--- Exercise materials ---
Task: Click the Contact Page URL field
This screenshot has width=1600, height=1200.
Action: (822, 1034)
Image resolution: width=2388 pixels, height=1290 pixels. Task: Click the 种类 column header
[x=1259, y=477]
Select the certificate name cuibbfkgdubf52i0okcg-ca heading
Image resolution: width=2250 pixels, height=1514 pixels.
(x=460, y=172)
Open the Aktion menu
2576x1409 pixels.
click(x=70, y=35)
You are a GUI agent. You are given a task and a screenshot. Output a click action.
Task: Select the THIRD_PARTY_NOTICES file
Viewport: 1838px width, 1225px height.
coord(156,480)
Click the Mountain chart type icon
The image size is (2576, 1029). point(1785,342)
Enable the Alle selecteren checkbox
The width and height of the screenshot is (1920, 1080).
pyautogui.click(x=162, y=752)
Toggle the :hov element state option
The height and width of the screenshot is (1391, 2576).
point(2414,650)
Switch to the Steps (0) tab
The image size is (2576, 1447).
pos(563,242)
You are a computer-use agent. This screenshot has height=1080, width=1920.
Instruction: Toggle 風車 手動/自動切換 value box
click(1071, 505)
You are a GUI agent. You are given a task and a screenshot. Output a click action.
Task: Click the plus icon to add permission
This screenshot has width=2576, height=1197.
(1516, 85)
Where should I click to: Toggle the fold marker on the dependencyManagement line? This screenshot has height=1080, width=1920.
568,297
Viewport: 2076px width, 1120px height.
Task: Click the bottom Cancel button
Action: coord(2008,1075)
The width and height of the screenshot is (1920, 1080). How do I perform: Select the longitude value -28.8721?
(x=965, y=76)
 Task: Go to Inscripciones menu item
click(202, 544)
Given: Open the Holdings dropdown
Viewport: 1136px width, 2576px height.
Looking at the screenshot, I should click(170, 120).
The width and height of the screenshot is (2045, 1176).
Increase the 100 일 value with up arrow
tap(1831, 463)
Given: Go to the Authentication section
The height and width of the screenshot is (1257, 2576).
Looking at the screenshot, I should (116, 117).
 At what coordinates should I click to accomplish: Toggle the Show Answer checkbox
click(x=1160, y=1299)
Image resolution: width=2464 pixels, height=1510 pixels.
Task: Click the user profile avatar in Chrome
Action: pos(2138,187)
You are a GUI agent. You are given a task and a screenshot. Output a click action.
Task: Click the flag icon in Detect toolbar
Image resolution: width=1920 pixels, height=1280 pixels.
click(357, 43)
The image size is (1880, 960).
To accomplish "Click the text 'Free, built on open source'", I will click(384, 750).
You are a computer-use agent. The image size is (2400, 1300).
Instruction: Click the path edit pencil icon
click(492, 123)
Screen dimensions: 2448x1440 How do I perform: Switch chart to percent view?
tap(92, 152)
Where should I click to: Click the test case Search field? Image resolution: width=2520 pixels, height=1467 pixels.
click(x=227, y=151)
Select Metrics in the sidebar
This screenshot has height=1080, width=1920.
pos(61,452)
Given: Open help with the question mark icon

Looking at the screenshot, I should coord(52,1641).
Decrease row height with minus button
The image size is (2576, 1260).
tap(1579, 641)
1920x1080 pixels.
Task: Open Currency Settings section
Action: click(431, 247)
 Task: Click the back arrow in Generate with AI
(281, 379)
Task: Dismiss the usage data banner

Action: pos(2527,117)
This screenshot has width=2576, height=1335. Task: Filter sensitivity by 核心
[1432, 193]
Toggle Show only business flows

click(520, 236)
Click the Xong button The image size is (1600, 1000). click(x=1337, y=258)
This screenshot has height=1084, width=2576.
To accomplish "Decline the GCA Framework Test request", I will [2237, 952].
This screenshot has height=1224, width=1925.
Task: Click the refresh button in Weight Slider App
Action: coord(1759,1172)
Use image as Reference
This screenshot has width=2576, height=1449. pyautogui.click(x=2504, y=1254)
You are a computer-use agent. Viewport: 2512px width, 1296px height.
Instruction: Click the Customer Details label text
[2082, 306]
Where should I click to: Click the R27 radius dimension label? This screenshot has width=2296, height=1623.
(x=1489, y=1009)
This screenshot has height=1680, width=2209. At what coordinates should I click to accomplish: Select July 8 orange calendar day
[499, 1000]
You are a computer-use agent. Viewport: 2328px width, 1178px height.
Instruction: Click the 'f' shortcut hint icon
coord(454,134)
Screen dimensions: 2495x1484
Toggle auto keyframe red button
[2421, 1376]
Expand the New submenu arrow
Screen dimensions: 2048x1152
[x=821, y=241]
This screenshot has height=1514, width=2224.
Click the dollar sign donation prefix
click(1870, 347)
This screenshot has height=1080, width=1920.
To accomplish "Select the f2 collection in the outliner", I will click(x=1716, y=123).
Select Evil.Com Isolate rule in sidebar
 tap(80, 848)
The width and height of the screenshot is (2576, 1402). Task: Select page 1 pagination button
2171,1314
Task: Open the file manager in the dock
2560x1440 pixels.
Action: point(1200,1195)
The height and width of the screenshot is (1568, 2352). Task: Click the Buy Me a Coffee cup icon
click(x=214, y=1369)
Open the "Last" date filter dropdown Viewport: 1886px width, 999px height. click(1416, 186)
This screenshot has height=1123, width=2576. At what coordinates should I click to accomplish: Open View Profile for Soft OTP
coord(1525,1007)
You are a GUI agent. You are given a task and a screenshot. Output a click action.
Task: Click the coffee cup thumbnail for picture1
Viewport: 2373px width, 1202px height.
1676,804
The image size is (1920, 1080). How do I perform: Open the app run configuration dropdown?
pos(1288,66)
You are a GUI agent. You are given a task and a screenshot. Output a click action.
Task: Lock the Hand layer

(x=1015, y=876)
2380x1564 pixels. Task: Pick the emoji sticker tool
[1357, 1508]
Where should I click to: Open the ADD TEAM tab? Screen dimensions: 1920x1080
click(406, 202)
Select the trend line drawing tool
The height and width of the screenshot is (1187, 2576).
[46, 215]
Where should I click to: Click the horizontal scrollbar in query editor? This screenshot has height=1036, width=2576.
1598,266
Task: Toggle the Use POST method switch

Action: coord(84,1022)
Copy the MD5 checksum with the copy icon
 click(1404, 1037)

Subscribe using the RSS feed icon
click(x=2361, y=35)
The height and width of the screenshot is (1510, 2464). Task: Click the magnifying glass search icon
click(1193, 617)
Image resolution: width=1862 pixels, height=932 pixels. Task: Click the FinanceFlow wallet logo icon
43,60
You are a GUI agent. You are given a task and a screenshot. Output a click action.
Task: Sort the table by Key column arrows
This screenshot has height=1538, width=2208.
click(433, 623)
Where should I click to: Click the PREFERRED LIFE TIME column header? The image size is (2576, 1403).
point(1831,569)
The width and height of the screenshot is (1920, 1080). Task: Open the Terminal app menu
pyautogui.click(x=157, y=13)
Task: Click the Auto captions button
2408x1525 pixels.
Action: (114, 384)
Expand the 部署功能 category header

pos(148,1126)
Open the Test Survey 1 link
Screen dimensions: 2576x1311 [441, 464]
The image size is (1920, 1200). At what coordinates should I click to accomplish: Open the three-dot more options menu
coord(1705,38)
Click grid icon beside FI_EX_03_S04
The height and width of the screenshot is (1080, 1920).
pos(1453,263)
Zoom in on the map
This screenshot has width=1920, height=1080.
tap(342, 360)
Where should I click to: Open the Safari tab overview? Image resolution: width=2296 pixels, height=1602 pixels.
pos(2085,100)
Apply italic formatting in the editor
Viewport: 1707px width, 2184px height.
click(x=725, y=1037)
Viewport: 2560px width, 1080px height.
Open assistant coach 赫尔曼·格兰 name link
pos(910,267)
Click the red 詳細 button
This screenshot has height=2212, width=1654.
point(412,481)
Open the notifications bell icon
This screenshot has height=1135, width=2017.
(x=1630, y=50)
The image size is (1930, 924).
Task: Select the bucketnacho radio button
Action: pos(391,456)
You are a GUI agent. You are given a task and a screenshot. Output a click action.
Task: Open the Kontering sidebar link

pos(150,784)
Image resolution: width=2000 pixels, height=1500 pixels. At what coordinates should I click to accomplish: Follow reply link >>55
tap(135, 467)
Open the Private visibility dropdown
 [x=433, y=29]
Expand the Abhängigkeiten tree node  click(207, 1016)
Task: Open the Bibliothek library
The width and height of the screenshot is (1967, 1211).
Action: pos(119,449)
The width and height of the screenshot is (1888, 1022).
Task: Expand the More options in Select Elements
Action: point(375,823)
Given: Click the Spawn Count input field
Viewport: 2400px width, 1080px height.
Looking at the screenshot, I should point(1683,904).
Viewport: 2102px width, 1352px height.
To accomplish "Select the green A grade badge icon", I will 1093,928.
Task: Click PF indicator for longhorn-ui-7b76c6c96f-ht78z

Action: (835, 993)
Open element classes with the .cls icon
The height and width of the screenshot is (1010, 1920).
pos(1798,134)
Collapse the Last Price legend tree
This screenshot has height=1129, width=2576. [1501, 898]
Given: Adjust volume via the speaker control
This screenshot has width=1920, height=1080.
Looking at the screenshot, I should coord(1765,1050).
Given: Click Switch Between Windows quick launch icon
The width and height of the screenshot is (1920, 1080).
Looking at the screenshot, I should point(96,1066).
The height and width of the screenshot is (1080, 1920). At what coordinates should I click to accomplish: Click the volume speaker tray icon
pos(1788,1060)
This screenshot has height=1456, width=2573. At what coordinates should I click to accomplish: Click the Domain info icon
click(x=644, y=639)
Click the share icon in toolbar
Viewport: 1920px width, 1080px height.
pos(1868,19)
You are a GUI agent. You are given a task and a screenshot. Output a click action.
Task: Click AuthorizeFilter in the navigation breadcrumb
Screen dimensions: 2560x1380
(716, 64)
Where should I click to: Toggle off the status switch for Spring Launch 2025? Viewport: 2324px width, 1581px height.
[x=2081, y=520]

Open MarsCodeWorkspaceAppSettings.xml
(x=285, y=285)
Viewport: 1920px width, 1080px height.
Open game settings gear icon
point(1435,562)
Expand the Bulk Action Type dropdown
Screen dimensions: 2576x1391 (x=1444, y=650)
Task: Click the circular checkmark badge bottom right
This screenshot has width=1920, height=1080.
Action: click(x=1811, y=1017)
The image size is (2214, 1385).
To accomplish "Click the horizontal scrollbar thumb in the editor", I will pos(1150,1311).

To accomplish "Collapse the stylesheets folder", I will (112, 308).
---
Problem to work on = Where the word "computer" shows up in a line of the entries above, copy that line.

Your response =
You are a computer-use agent. This screenshot has height=1080, width=1920.
You are a computer-use agent. The image size is (2400, 1300).
You are a computer-use agent. Viewport: 2512px width, 1296px height.
You are a computer-use agent. Viewport: 2328px width, 1178px height.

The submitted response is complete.